It's technically true that Imperial was its own marque from '55 to '75. However, this fact was completely and universally ignored in general conversation, and was probably unknown to most people outside the auto industry. Younger readers and those outside North America may not even recognize what "Imperial" alone is supposed to convey. Consequently, removing "Chrysler" from in front of it may slightly improve the article's accuracy, but I believe it damages its readability. RivGuySC 06:11, 1 Aug 2004 (UTC)
- Is that better? Links to the Imperial article correctly, yet puts Chrysler in front of it.
- It's like mentioning 'Continental' ; the 55-57 (or thereabouts cars) were technically not Lincolns, but everyone calls them that anyway. —Morven 07:17, Aug 1, 2004 (UTC)
- Yes, I think that's quite an acceptable solution. You're right that the Imperial situation is analagous to the Continental division's--neither ever made any impression on the general public. RivGuySC 17:36, 1 Aug 2004 (UTC)
- I regret that I gave some bad info above. It kept bugging me about when the Imperial turned back into a Chrysler, so I went googling. This page says it was '71. That's probably right. That's the kind of thing I hate when somebody else gets it wrong, so I hate it twice when I do! RivGuySC 01:18, 3 Aug 2004 (UTC)

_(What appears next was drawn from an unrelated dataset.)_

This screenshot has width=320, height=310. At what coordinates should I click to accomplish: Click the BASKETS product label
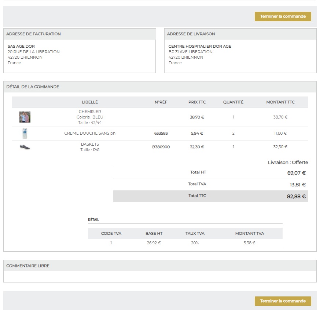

- You were right the first time. The research I did for Imperial (automobile) showed Imperial ending after '75. However, in 1971, the Imperial began to bear 'IMPERIAL by Chrysler' badges, and began to be associated with Chrysler again in advertising and the like. It was still just the Imperial, though, and was not 'Chrysler Imperial'.
- It's quite understandable that the public never really understood Imperial or Continental; both used names that had formerly been model names as marque names, both did not truly have models within the range (Imperial had things like LeBaron, but those were more along the lines of trim level designations). Plus, manufacturers sometimes just didn't put their name on some cars. My '67 Thunderbird carries the Ford name only in two places: on the door kick plates and on the keys. The name does not appear externally nor on the normally visible interior. Given that manufacturers do that, it wasn't exactly surprising that when a vehicle came bearing just 'Imperial' or 'Continental' on it, people just thought it was a styling touch. —Morven 18:21, Aug 3, 2004 (UTC)
- This is a debatable point. I'm not sure exactly what would settle it, but I'm inclining to think the webmaster at the fuselage website is right. He shows the change in dealer brochures from the separate '70 Imperial one to the Imperial's being included in the Chrysler book for '71, and as you note, that year the Chrysler name reappeared on the vehicles. After thinking hard about it, I also believe I remember the sign at the dealer in our town being changed from Chrysler/Plymouth/Imperial to just Chrysler/Plymouth about that time. (Even as a young'un, I had a sharp eye for automobilia!) So I'd say in reference to '71 and later models, Chrysler Imperial was correct again. Your Imperial article is shaping up well, BTW, and I'll probably post a few comments there.
- Yes, personal luxury cars were often badged differently, at least those below the Eldo and Mark. After '63, the Riviera never again had the Buick tri-shield on the outside. On my '95, it exists only molded into the airbag cover. Even the Monte Carlo had its own crest and seldom showed a bowtie. They were trying to give the impression that these models were a cut above the ordinary run of Chevies, Fords, & Buicks, I guess. This maybe should be worked into the PLC article somewhere RivGuySC 21:44, 3 Aug 2004 (UTC)
What is it good for?
Any practical or safety advantages? Lighter or heavier than a steel roof? Does it warm up more or less in the sun? I can imagine it can be a problem when recycling a used vehicle at the end of its lifecycle .... --220.127.116.11 17:24, 22 November 2006 (UTC)
- Some interesting questions above!
- I once had a Ford brochure from '69 or '70 (which I've since lost) that claimed the vinyl had some insulation value. (If it were padded vinyl, I guess that would be added insulation.) This is the only advantage I ever heard claimed, and I'm a little doubtful about it.
- Since the vinyl just covers the standard steel roof, it would have to be heavier. But since a thin vinyl coating doesn't weigh much, the difference would be marginal.
- Vinyl is grainy and not as reflective as sheet metal, so I'd say it would heat up faster in the sun than a metal roof of the same color. But white vinyl would surely reflect more heat than black metal, etc.
- I don't think the recycling effect would be very great. After all, there's so much polyvinyl in the interior anyway that the roof couldn't add much additional.